Democratic Senator Mark Warner of Virginia said in an interview on Bloomberg Television’s “Political Capital with Al Hunt,” airing this weekend, that accepting House Republicans’ plans for two-week stopgap budget extensions could harm financial markets.
(This is not a legal transcript. Bloomberg LP cannot guarantee its accuracy.)
AL HUNT: We begin the show with Democratic Senator Mark Warner of Virginia, who joins in our studios. Senator, thank you for being with us.
SENATOR MARK WARNER: Al, thanks for having me.
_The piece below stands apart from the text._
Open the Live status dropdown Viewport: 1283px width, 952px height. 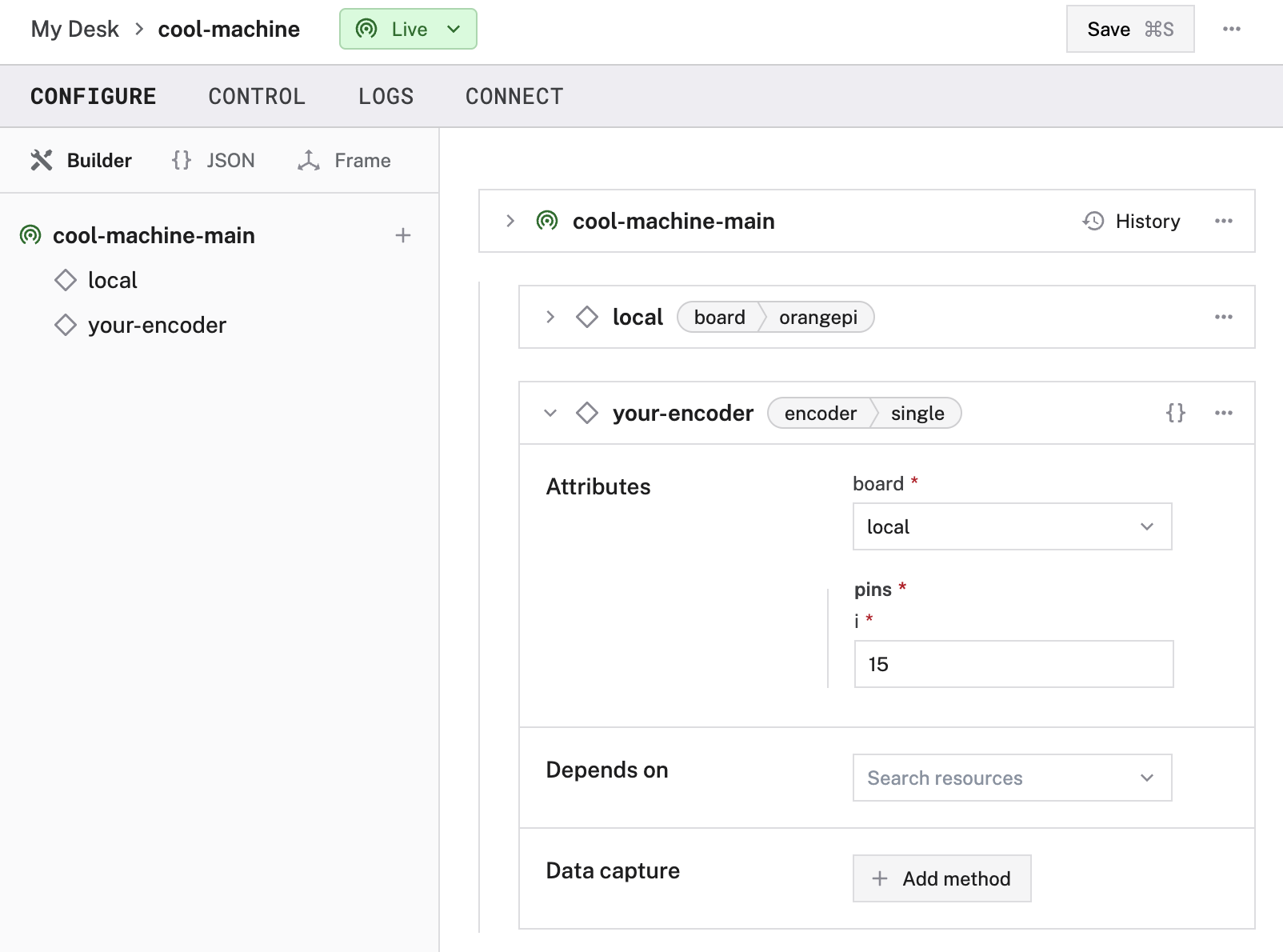click(408, 29)
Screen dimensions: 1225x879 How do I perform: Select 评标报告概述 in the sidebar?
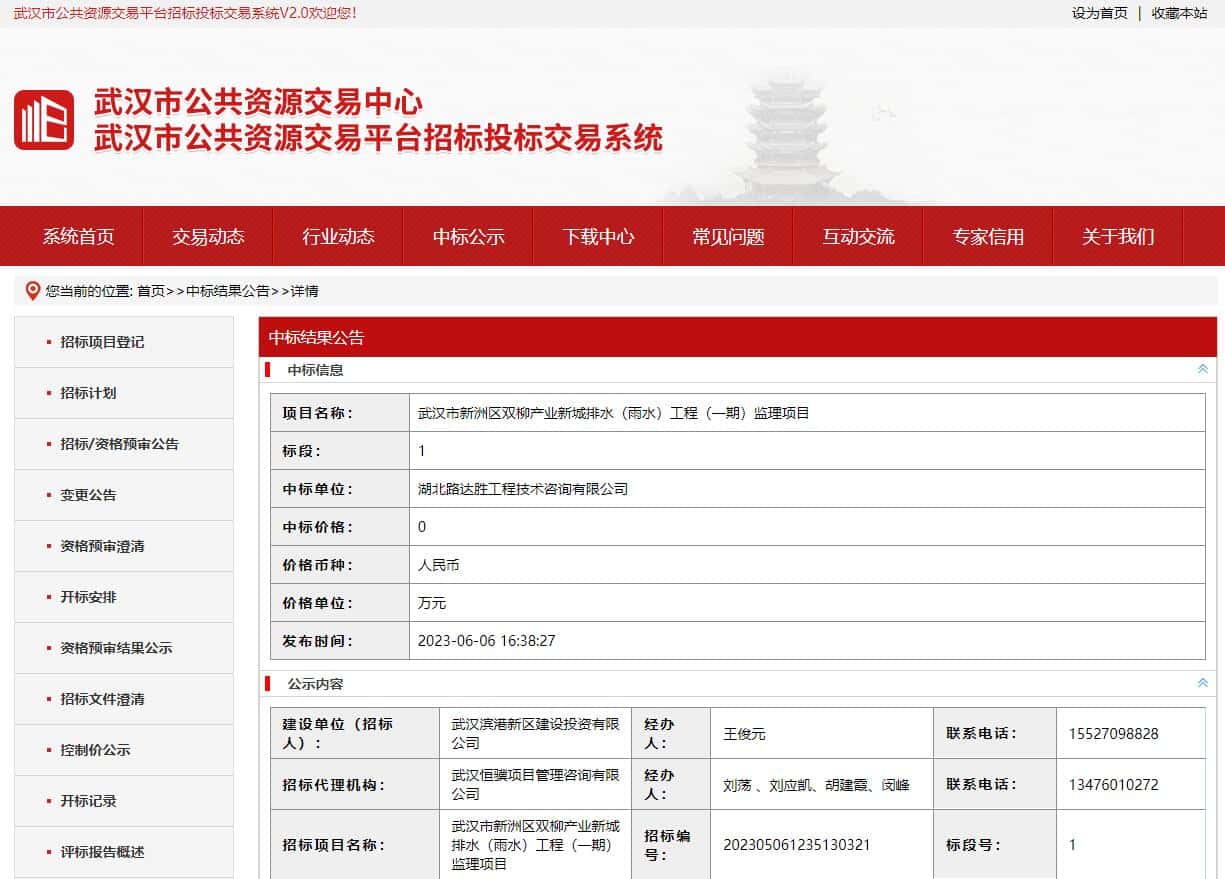(x=102, y=852)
HUNT: You’re deeply involved in all the budget deliberations. The two-week extension of the budget for 2011, Republicans say they’re going to keep passing these short extensions until they get the $61 billion of cuts that they’ve been looking for. Don’t they have the upper hand?
WARNER: Well, to me, Al, that’s a crazy way to run a business. It’d be a crazy way to run the balance of this year in terms of the government, because the effects of these two weeks doesn’t allow not only the effect it has on federal employees, but folks who rely on project funding, folks who rely on kind of the research that goes on in NIH.
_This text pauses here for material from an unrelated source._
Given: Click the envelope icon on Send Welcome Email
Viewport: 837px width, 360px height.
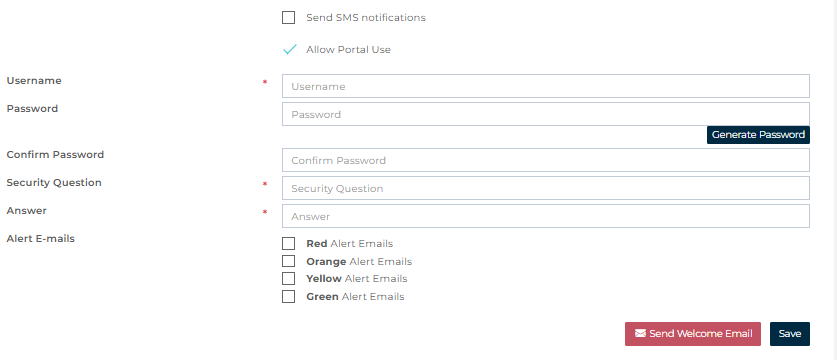Looking at the screenshot, I should pyautogui.click(x=640, y=333).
And I think that you’re going to see more and more a reluctance we’ve shown, willingness to negotiate here. We need to do that in good faith. But we’ve also got to realize, at the end of the day, you’re not going to solve the deficit when all you’re cutting is the 12 percent of the federal spending that’s around domestic discretionary.
HUNT: Do these short-term extensions have any effect on markets?
WARNER: Well, listen, I think you get through the first one - you know, the market’s been pretty good the last few days. We saw good unemployment numbers. But if we keep kind of loping along on two-week extensions, I think that could have an effect on the markets, absolutely.
HUNT: You do? A bad effect?
HUNT: Let me ask you this. You don’t like the plan, you’ve said, that the Republicans have put forth on this, but at least they have one. John Boehner said Harry Reid and you Democrats don’t have any plan for 2011 at all. Are you going to reveal a 2011 budget?
WARNER: I’m not going to reveal a 2011 budget, but I do know -
HUNT: At some point in the negotiations -
HUNT: - not here, as much as I’d like it.
WARNER: This is something that - you know, the majority leader and others are working on. But I do think the fact is, I hope we get a chance to vote on the House Republican plan, you know, which slashes things like National Institutes of Health funding, which slashes things like construction on our road projects, which takes away money that - for projects where we might be taking a single -
HUNT: But will you offer a specific alternative?
WARNER: - and leverage it four or five times. I think the Democrats absolutely will come out with a different alternative.
HUNT: Let’s talk about the long term.
HUNT: As you say, that’s the real issue. And you’re a central figure in bipartisan deliberations to try to come to grips with this. What are the odds of success right now, would you guess?
WARNER: You know, I would say the odds were pretty low at the beginning of the year. I think they’re going up, because I think more and more people are coming to the recognition that you can’t simply cut your way out of this problem, particularly when you’re only looking at domestic discretionary, that you’ve got to put entitlements, you’ve got to put defense, you’ve got to have a frame for tax reform. Saxby Chambliss and I have said let’s go ahead and take the deficit commission, the so-called Simpson-Bowles commission, and use that as a starting point. And I think there’s a lot of interest.
HUNT: Do you think the odds are, what, better than 50/50 at this stage?
WARNER: Well, in this town, predictions I’ll leave to you, but I’d tell you this -
HUNT: Getting better?
WARNER: - every day that we punt on this, we add $4 billion to our national debt, not our short-term deficit, but our national debt, $4 billion a day. So the choices aren’t going to get any easier.
HUNT: But without getting into the specifics, you’ve said President Obama has to be part of this, yet the White House has ducked entitlements in his budget, they have ducked his own presidential commission, the Simpson-Bowles commission, saying whether they - you know, what they are for and what they are against there. Wouldn’t it be better if he were off the sidelines and involved right now?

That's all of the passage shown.